§ Document section:
INSIGNIA PROPERTIES TRUST
SECOND AMENDED AND RESTATED
BYLAWS
ARTICLE I
OFFICES
Section 1. PRINCIPAL OFFICE. The principal office of the Trust shall be located at such place or places as the Trustees my designate.
Section 2. ADDITIONAL OFFICES. The Trust may have additional offices at such places as the Trustees may from time to time determine or the business of the Trust may require.
Section 3. FISCAL AND TAXABLE YEARS. The fiscal and taxable years of the Trust shall begin on January 1 and end on December 31.
ARTICLE II
MEETINGS OF SHAREHOLDERS
Section 1. PLACE. All meetings of shareholders shall be held at the principal office of the Trust or at such other place within the United States as shall be stated in the notice of the meeting.
Section 2. ANNUAL MEETING. An annual meeting of the shareholders for the election of Trustees and the transaction of any business within the powers of the Trust shall be held each year, at a convenient location and on proper notice, on the date and at the time set by the Trustees. The Trust shall use its efforts to hold its annual meeting before June 30 of each year. Failure to hold an annual meeting at all or on a timely basis does not invalidate the Trust's existence or affect any otherwise valid acts of the Trust.
Section 3. SPECIAL MEETINGS. The Chairman of the Board or the President may call special meetings of the shareholders. Special meetings of shareholders may also be called by a majority of the Trustees or by the secretary upon the written request of the holders of shares entitled to cast not less than 25% of all the votes entitled to be cast at such meeting. Such request shall state the purpose of such meeting and the matters proposed to be acted on at such meeting. The secretary shall inform such shareholders of the reasonably estimated cost of preparing and mailing notice of the meeting and, upon payment by such shareholders to the Trust of such costs, the secretary shall give notice to each shareholder entitled to notice of the meeting.
Section 4. NOTICE. Not less than ten nor more than 60 days before each meeting of shareholders, the secretary shall give to each shareholder entitled to vote at such meeting and to each shareholder not entitled to vote (but who is entitled to notice of the meeting) written or printed notice stating the time and place of the meeting and, in the case of a special meeting or as otherwise may be required by any statute, the purpose for which the meeting is called, either by mail or by presenting it to such shareholder personally or by leaving it at his or her residence or usual place of business. If mailed, such notice shall be deemed to be given when deposited in the United States mail addressed to the shareholder at his post office address as it appears on the records of the Trust, with postage thereon prepaid.

§ Dataset section:
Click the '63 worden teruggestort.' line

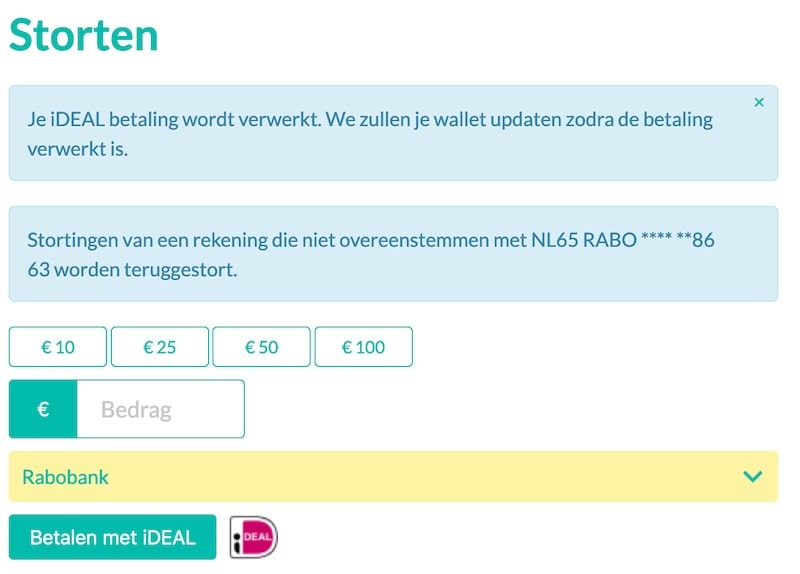point(132,270)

§ Problem: Write the next part of the Insignia Properties Trust bylaws, starting right after the sentence about mailed notice.

§ Task output:
Section 5. SCOPE OF NOTICE. Any business of the Trust may be transacted at an annual meeting of shareholders without being specifically designated in the notice, except such business as is required by any statute to be stated in such notice. No business shall be transacted at a special meeting of shareholders except as specifically designated in the notice.
Section 6. ORGANIZATION. At every meeting of the shareholders, the Chairman of the Board, if there is one, shall conduct the meeting or, in the case of vacancy in office or absence of the Chairman of the Board, one of the following officers present shall conduct the meeting in the order stated: the Vice Chairman of the Board, if there is one, the President, the Vice Presidents in their order of rank and seniority, or a Chairman chosen by the shareholders entitled to cast a majority of the votes which all shareholders present in person or by proxy are entitled to cast, shall serve as Chairman, and the Secretary, or, in his absence, an assistant secretary, or in the absence of both the Secretary and assistant secretaries, a person appointed by the Chairman shall serve as Secretary.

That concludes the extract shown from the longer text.